Our 2022-2023 LFS Scholar Series has now concluded. We’re grateful to all presenters for sharing their time and expertise with us and we also thank our faculty members for their recommendations and assistance. Our 2023-2024 LFS Scholar Series schedule will be posted in early fall.
Speaker: Dr. Ermias Kebreab, Professor and Associate Dean at the University of California, Davis
Topic: Agriculture’s Transition to Net Zero Emissions – What is Livestock’s Role?

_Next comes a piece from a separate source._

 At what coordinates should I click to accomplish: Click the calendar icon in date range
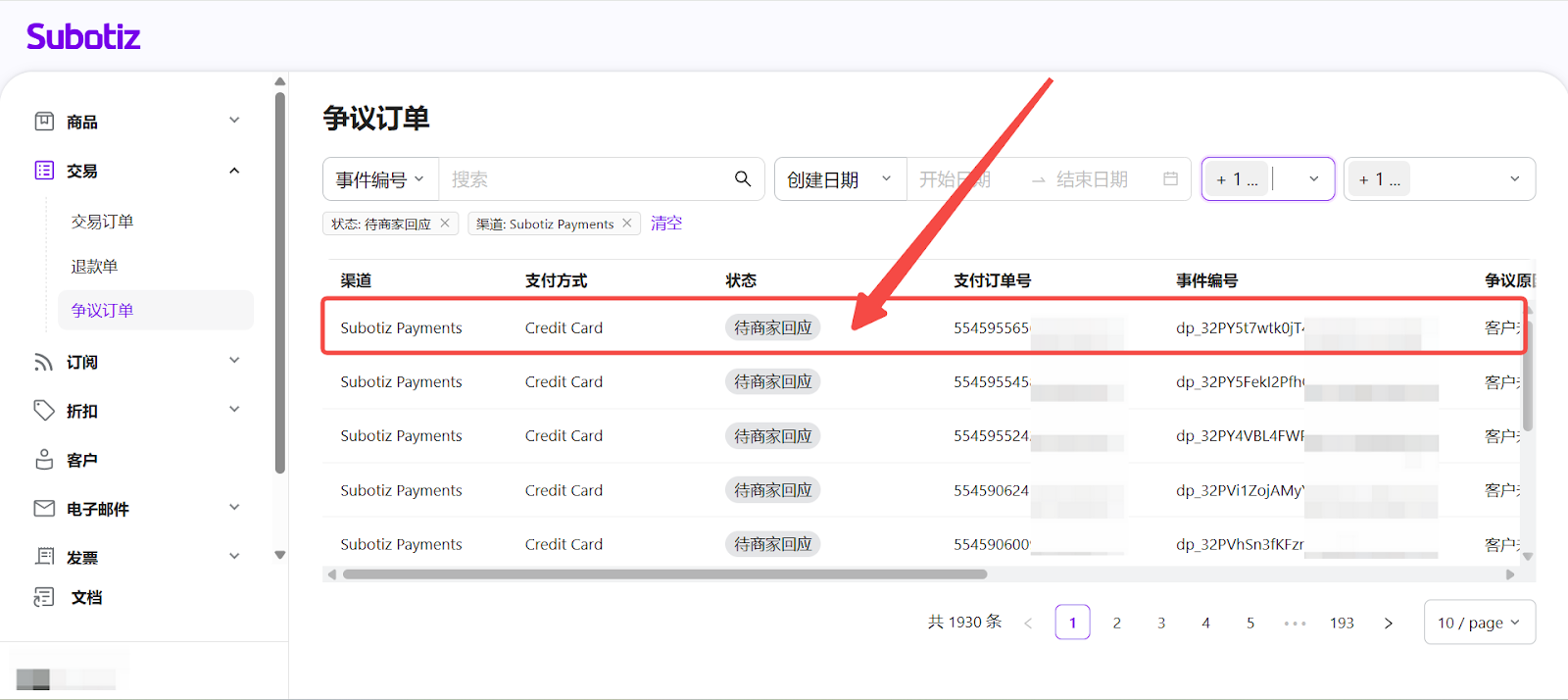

Ermias Kebreab is Associate Dean and Professor of Animal Science in the College of Agriculture and Environmental Sciences and the Director of the World Food Centre at the University of California-Davis. He also holds the Sesnon Endowed Chair in Sustainable Agriculture. He conducts research in animal nutrition, mathematical modeling of biological systems and impact of livestock on the environment. He is contributing author to 2019 IPCC update on enteric methane emissions. He co-chaired the feed additive and methane committees of the Food and Agriculture Organization of the UN. He has authored over 250 peer-reviewed articles and received several awards including Excellence in Ruminant Nutrition and International Agriculture from American Society of Animal Science, and 2022 Chancellor’s Innovator of the year award. He served on two committees of The National Academies of Sciences, Engineering and Medicine on methane and nutrition of dairy cattle. He is a regular invited speaker including a TED talk that has been featured as one of the ‘must-watch climate talks of 2022’ by ted.com. His research was in the top 10 of all research conducted at the University of California system in 2021. He holds a B.S. degree from the University of Asmara, Eritrea and an M.S. and Ph.D. from the University of Reading, U.K.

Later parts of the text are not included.